Driving off the lot in a new or used car is supposed to be a joyous occasion. But if you end up with a vehicle that doesn’t live up to its advertisement or dealer description, your joy ride can quickly end. You might find that the car dealership was untruthful in its claims about the car or dealings. While there is a difference between not being thrilled with car sales and being a victim of a car dealership lying to you, there are instances when you can take legal action and sue a car dealership.
When you can sue a car dealership for lying
According to FindLaw, there are two basic categories of misrepresentation that you can sue a car dealership for. These include failure to disclose material factors or blatant misrepresentation. Legally, you are protected by consumer law and can decide to file a lawsuit whether the lying was regarding a new or used vehicle.

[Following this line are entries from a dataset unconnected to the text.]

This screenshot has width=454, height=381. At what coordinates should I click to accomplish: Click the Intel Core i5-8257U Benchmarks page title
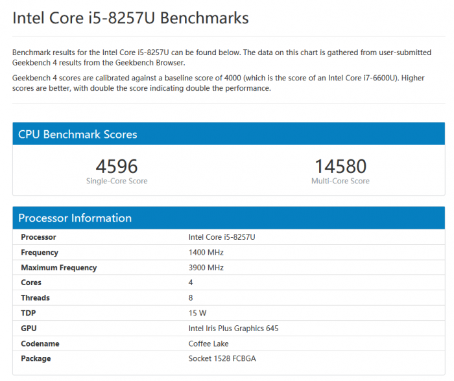tap(130, 18)
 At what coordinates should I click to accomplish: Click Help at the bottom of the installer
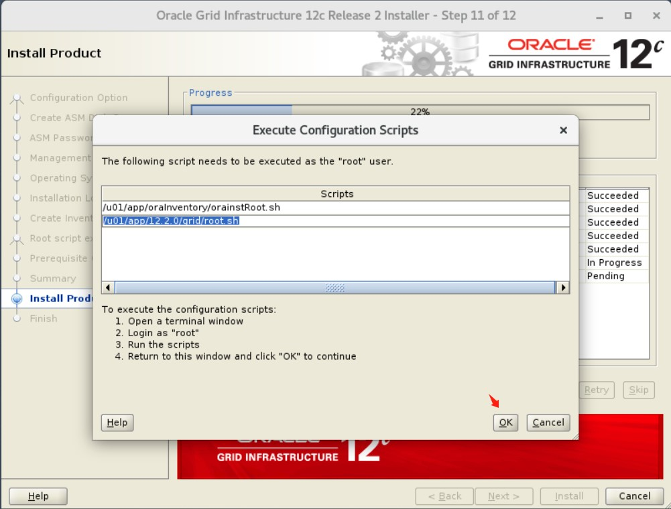38,496
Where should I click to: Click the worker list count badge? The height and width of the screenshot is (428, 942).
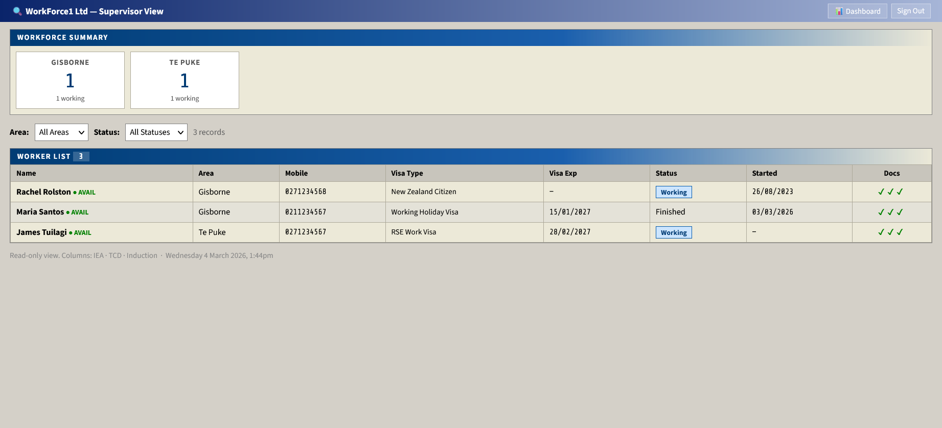81,156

There are some commonly known misrepresentation situations, such as odometer tampering, which is changing a car’s mileage to reflect lower miles. “Bait and switch” is when a dealership advertises one car and then when you arrive, they say that car isn’t available and try to upsell you to a more expensive one.
Other issues occur when a dealership doesn’t disclose vehicle history, like past accidents or damage. There may also be instances where the car is said to come with certain features when, in the end, it doesn’t have those features.

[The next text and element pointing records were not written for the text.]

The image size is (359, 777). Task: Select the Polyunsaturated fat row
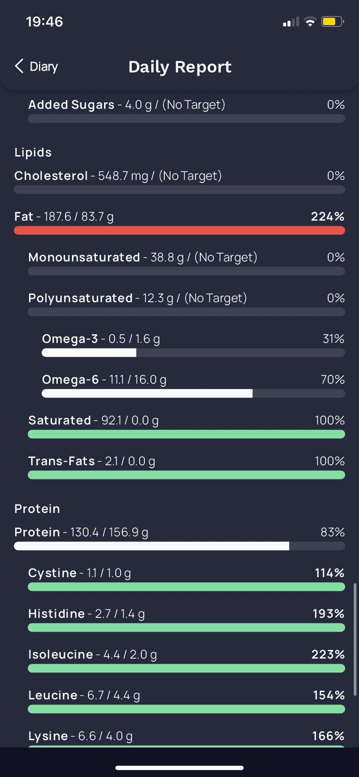(137, 298)
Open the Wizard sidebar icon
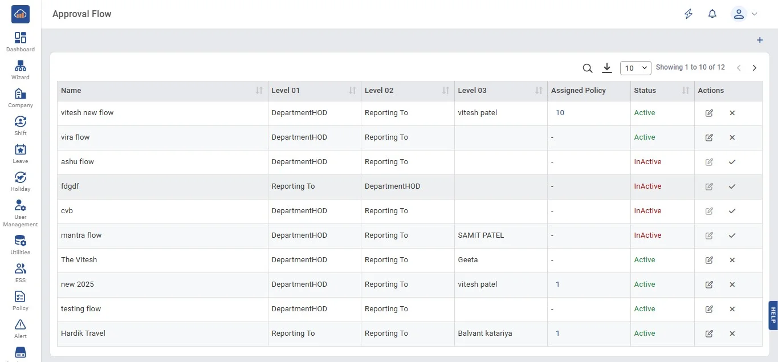This screenshot has height=362, width=778. [21, 70]
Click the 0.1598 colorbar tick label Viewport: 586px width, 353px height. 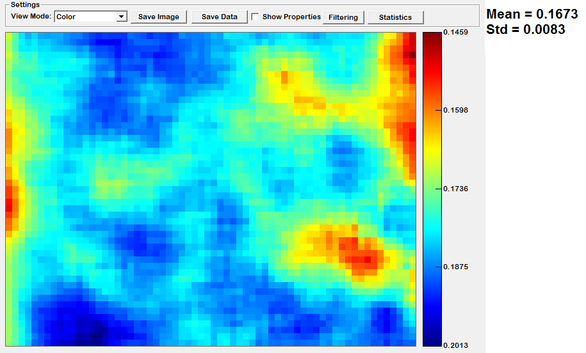(x=455, y=110)
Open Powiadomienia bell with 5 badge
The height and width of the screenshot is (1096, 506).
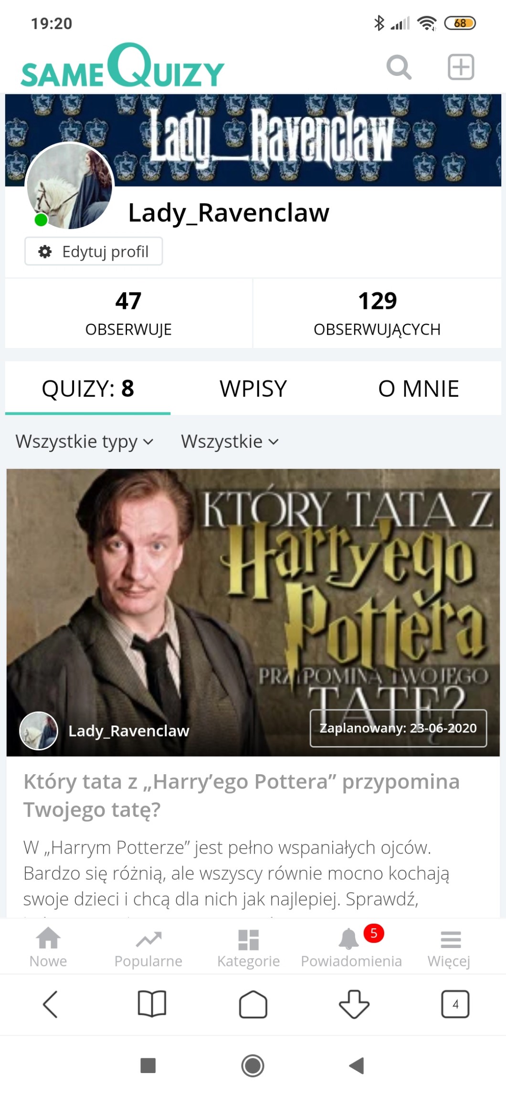point(351,947)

Dealerships may also unlawfully mess with the pricing or financing of vehicles. Examples include inflating vehicle prices or claiming an issue with the financing being completed and asking you to bring the vehicle back. This is called yo-yo financing.
Instances of fraud against a car dealership
According to FindLaw, when a car dealership outright lies by committing fraud, you can also sue for common law fraud. The Consumer Law Group states that you have to prove certain facts to file suit.
Basically, you have to show that the car dealership left out or misrepresented material facts about the vehicle, and you suffered a financial loss as a result. This essentially means you had to pay for repairs or other expenses related to the issue. Additionally, you need to prove that you wouldn’t have bought the car had you known about those material facts.
Even if you bought a car with an “as-is” contract, you still might have grounds to sue for fraud, according to Nolo. Even in those as-is cases, the vehicle would still be expected to function overall, so if it breaks down on the way home from the dealership, you have grounds for a claim.
How common is it for a car dealership to get sued over lying and what are the payouts?
It’s always a good idea to be vigilant and aware when looking at a vehicle at a car dealership, especially because dealerships are always going to try to protect themselves first, Nolo reminds.
While many people have beef with a dealership, taking legal action occurs for instances of fraud or misrepresentation, whether the car dealership was lying on purpose or not.
Typically, the payouts if your claim is successful include things like canceling your car loan obligation, refunding any car payments you’ve already made, or being reimbursed for repairs you’ve paid for. Sometimes you may have your legal or court fees paid for as well.